▶ [Prompt]: Skipping all pictures, please restate word for word the lines from the one that contains "The height and" through the last line of the entries.

━━━━━━━━━━━━━━━━━━━━

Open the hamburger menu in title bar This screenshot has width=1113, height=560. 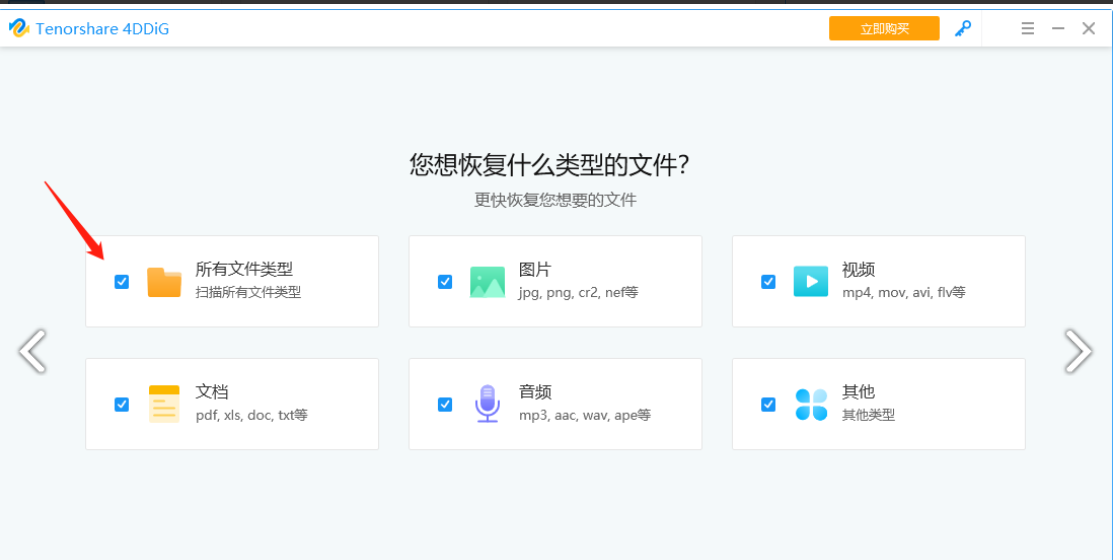click(x=1027, y=29)
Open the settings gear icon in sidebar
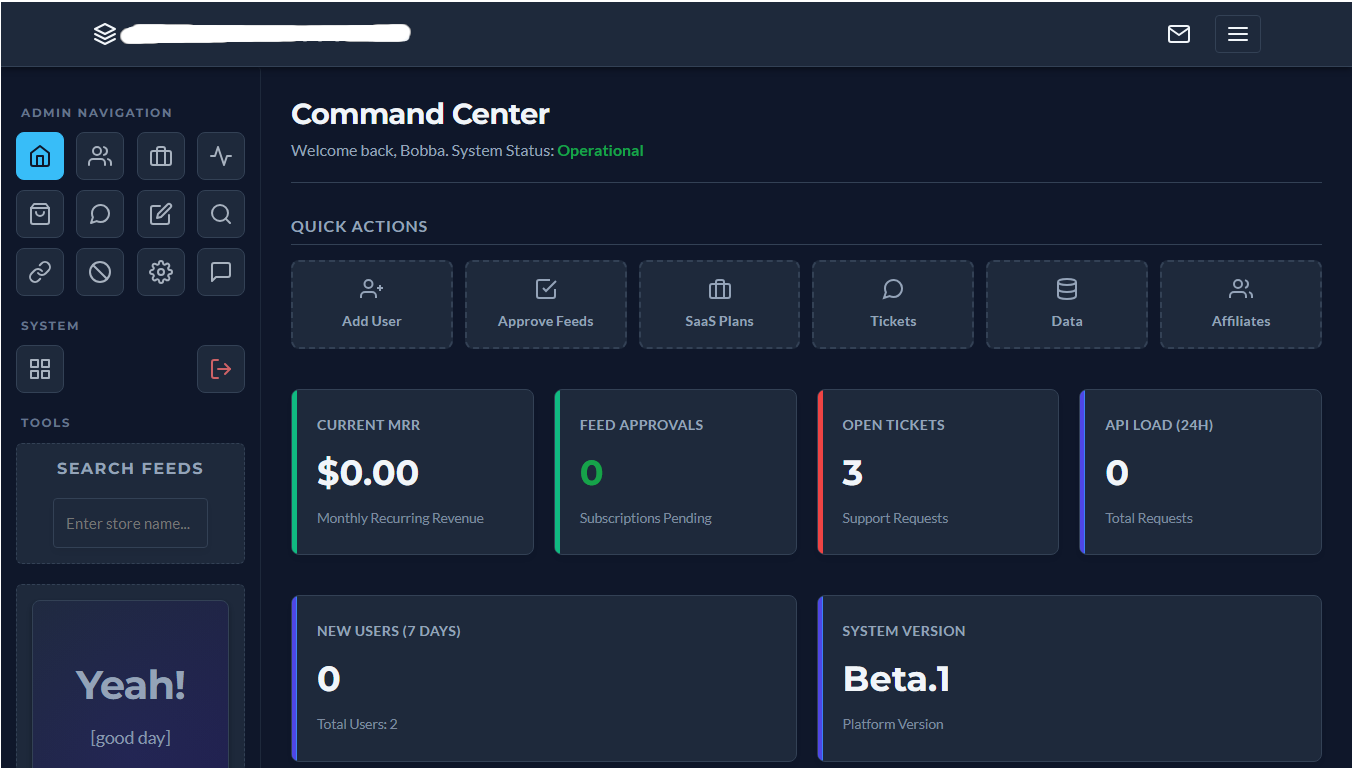This screenshot has height=768, width=1352. 161,272
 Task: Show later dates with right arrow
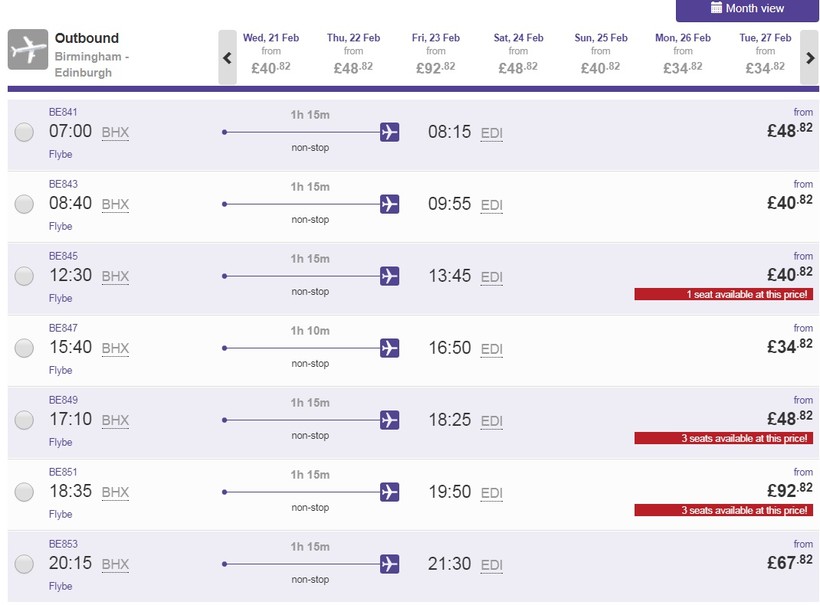(809, 58)
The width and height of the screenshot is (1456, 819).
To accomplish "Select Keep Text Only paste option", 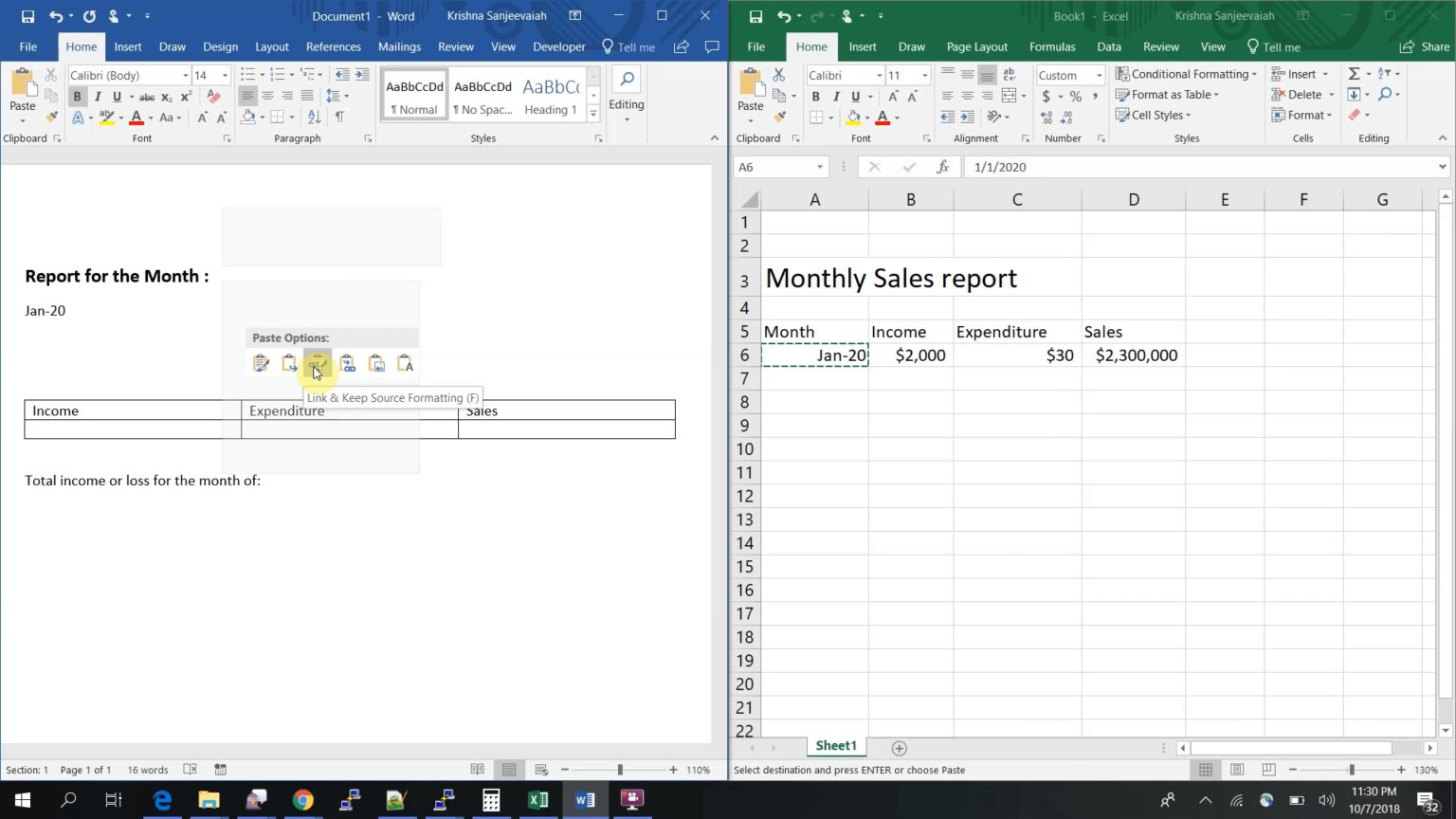I will (405, 363).
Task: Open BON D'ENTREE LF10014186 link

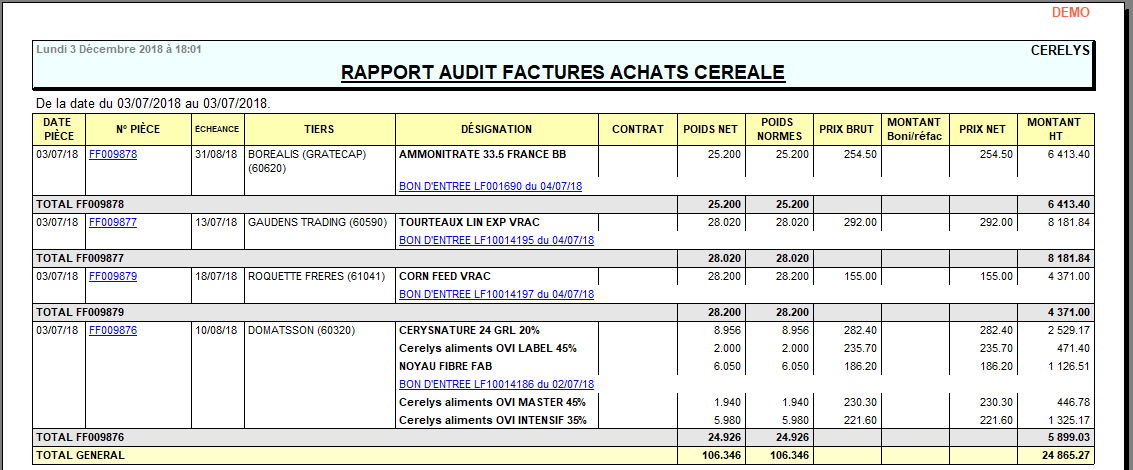Action: [496, 384]
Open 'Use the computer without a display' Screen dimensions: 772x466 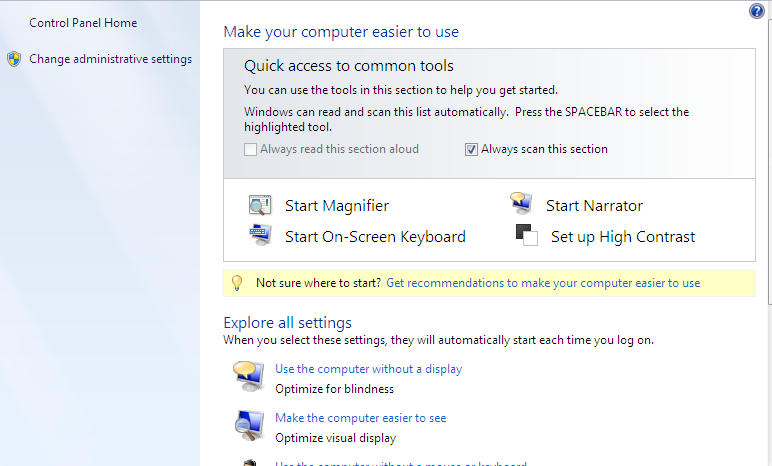(368, 369)
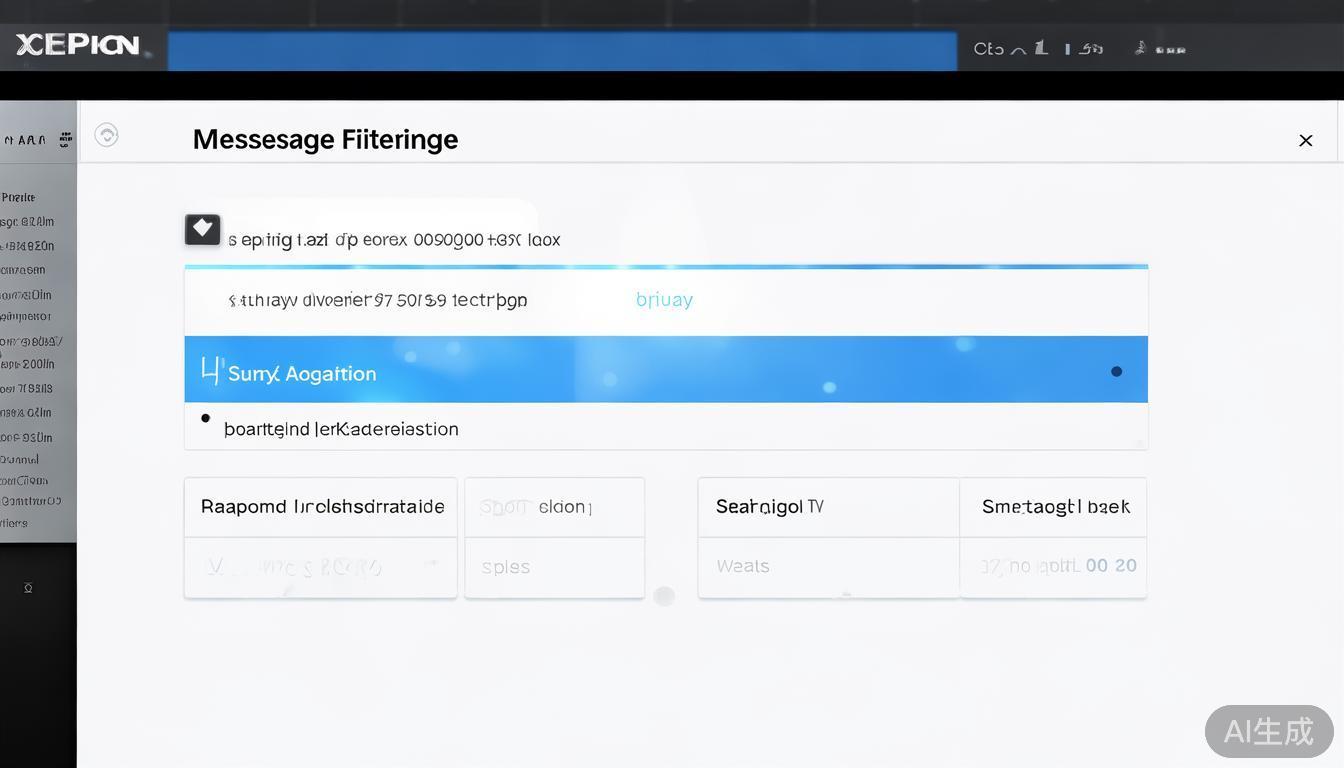Click the Smetaogtl baek button
Image resolution: width=1344 pixels, height=768 pixels.
point(1055,507)
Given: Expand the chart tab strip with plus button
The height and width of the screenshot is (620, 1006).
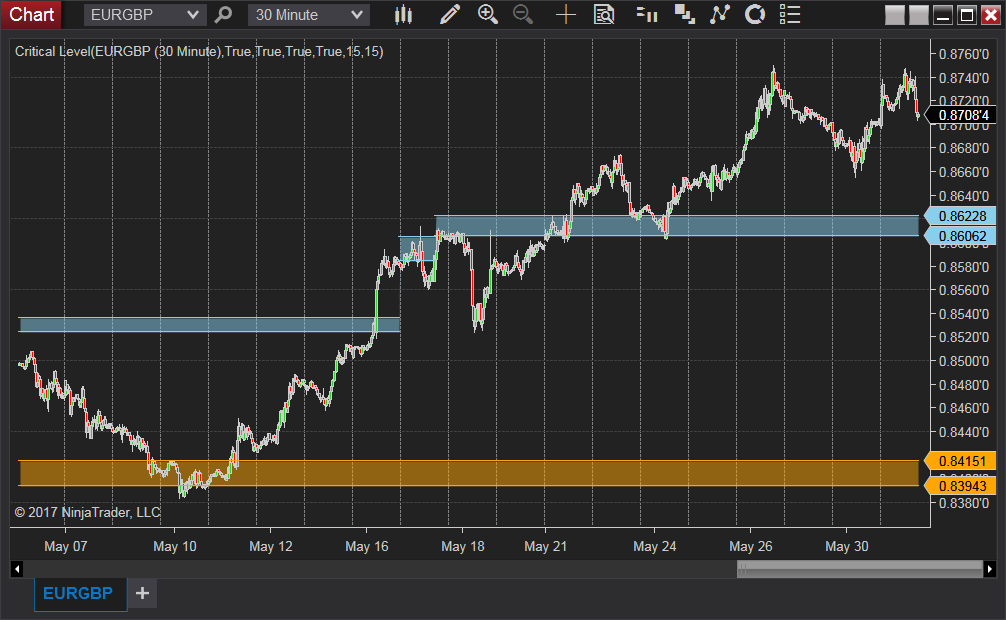Looking at the screenshot, I should point(142,593).
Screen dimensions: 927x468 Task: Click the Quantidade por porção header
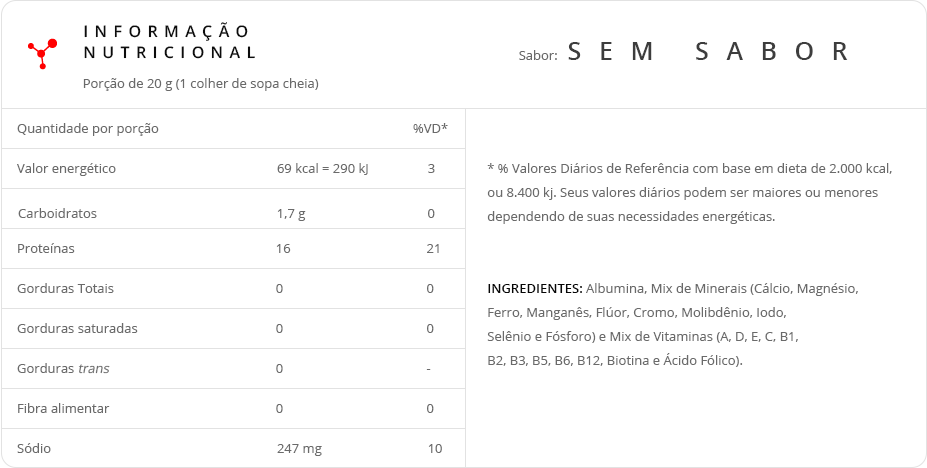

━━━━━━━━━━━━━━━━━━━━

▶ [Answer space]:
The height and width of the screenshot is (620, 1006).
Looking at the screenshot, I should point(142,593).
Screen dimensions: 927x468 Task: Click the Quantidade por porção header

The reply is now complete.